───── Input data ─────
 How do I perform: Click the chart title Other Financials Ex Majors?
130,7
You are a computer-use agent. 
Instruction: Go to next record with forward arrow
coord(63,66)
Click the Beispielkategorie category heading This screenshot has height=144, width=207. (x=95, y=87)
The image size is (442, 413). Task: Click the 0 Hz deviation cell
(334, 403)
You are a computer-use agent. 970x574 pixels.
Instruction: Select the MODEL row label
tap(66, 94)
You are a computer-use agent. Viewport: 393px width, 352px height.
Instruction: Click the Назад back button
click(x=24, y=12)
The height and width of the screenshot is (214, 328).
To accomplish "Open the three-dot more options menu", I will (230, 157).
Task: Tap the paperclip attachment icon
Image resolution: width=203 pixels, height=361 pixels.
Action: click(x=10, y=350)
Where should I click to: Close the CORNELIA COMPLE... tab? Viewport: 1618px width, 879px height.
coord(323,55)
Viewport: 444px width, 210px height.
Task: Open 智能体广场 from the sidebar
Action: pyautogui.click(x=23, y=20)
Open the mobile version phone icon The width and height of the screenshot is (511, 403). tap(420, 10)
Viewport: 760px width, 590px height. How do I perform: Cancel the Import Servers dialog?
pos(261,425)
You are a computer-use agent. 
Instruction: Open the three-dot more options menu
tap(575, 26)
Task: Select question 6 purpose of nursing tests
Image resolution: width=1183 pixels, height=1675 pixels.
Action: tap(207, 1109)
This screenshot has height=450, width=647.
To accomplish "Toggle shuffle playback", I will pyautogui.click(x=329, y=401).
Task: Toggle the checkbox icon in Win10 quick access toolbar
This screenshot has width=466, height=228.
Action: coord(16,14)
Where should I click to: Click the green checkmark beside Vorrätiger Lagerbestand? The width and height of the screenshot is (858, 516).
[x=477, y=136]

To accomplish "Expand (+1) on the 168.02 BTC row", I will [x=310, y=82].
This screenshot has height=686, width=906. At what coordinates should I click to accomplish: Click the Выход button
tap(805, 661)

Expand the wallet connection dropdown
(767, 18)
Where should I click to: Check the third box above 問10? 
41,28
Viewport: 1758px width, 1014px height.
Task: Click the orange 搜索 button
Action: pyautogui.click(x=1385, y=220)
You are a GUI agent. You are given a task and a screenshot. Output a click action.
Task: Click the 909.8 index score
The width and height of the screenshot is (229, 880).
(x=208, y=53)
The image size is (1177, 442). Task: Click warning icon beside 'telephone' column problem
─────
▶ [Exercise prompt] Consider the entries above and return each line with the string "will".

▶ [Output]
To accomplish "Open the three-dot more options menu", I will (230, 157).
To accomplish "Toggle shuffle playback", I will pyautogui.click(x=329, y=401).
To accomplish "Expand (+1) on the 168.02 BTC row", I will [x=310, y=82].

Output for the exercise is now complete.